2) Lock starvation is a real possibility especially if the number of
virtual CPUs is large.
To alleviate these problems, this patch implements a variable frequency
(from 1/8 to 1/1024) lock stealing mechanism for the lock waiters
in the queue. The node next to the queue head try to steal lock once
every 8 iterations of the pause loop. The next one in the queue has
half the lock stealing frequency (once every 16 iterations) and so
on until it reaches a maximum of once every 1024 iterations.
This mechanism reduces the cacheline contention problem on the lock
word while trying to maintain as much of a FIFO order as possible.
Signed-off-by: Waiman Long <Waiman.Long@...com>
---
kernel/locking/qspinlock.c | 147 +++++++++++++++++++++++++++++++++++++++++++-
1 files changed, 146 insertions(+), 1 deletions(-)
diff --git a/kernel/locking/qspinlock.c b/kernel/locking/qspinlock.c
index 954b8b3..c2c79a0 100644
--- a/kernel/locking/qspinlock.c
+++ b/kernel/locking/qspinlock.c
@@ -67,6 +67,11 @@
*/
struct qnode {
struct mcs_spinlock mcs;
+#ifdef CONFIG_PARAVIRT_UNFAIR_LOCKS
+ int lsteal_mask; /* Lock stealing frequency mask */
+ u32 prev_tail; /* Tail code of previous node */
+ struct qnode *qprev; /* Previous queue node addr */
+#endif
};
#define qhead mcs.locked /* The queue head flag */
@@ -219,6 +224,139 @@ xchg_tail(struct qspinlock *lock, u32 tail, u32 *pval)
}
#endif /* _Q_PENDING_BITS == 8 */
+/*
+ ************************************************************************
+ * Inline functions for supporting unfair queue lock *
+ ************************************************************************
+ */
+/*
+ * Unfair lock support in a virtualized guest
+ *
+ * An unfair lock can be implemented using a simple test-and-set lock like
+ * what is being done in a read-write lock.

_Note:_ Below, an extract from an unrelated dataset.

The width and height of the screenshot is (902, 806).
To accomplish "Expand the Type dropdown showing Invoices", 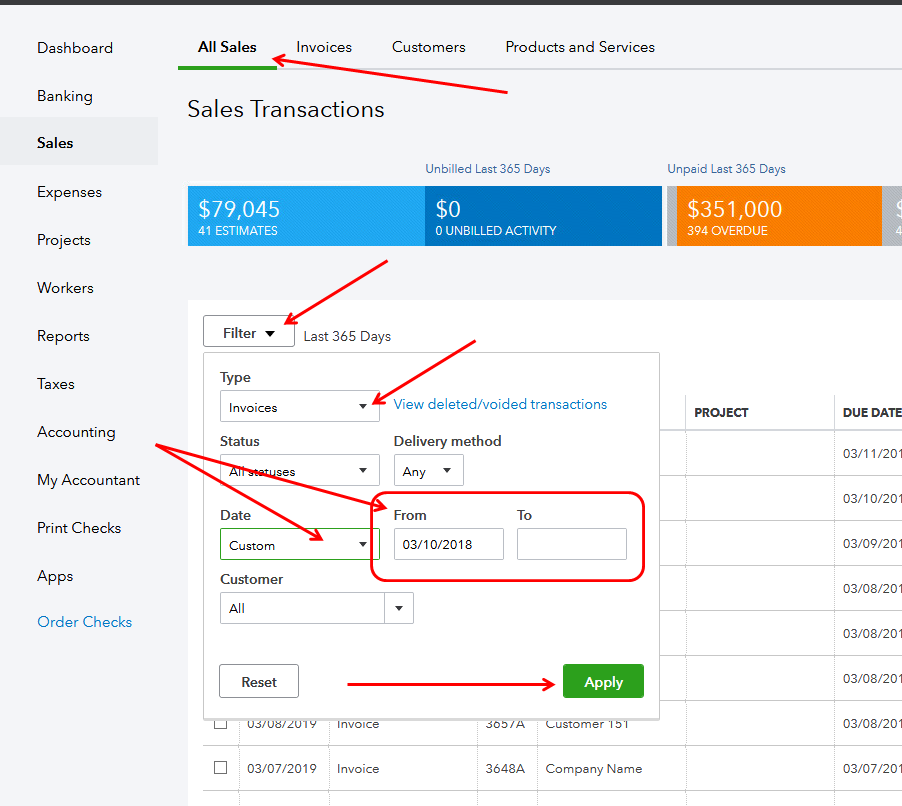I will [x=299, y=407].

This simple scheme has 2 major
+ * problems:
+ * 1) It needs constant reading and occasionally writing to the lock word
+ * thus putting a lot of cacheline contention traffic on the affected
+ * cacheline.
+ * 2) Lock starvation is a real possibility especially if the number of
+ * virtual CPUs is large.
+ *
+ * To reduce the undesirable side effects of an unfair lock, the queue
+ * unfair spinlock implements a more elaborate scheme. Lock stealing is
+ * allowed in the following places:
+ * 1) In the spin_lock and spin_trylock fastpaths
+ * 2) When spinning in the waiter queue before becoming the queue head
+ *
+ * A lock acquirer has only one chance of stealing the lock in the spin_lock
+ * and spin_trylock fastpath. If the attempt fails for spin_lock, the task
+ * will be queued in the wait queue.
+ *
+ * Even in the wait queue, the task can still attempt to steal the lock
+ * periodically at a frequency about inversely and logarithmically proportional
+ * to its distance from the queue head. In other word, the closer it is to
+ * the queue head, the higher a chance it has of stealing the lock. This
+ * scheme reduces the load on the lock cacheline while trying to maintain
+ * a somewhat FIFO way of getting the lock so as to reduce the chance of lock
+ * starvation.
+ */
+#ifdef CONFIG_PARAVIRT_UNFAIR_LOCKS
+#define DEF_LOOP_CNT(c) int c = 0
+#define INC_LOOP_CNT(c) (c)++
+#define LOOP_CNT(c) c
+#define LSTEAL_MIN (1 << 3)
+#define LSTEAL_MAX (1 << 10)
+#define LSTEAL_MIN_MASK (LSTEAL_MIN - 1)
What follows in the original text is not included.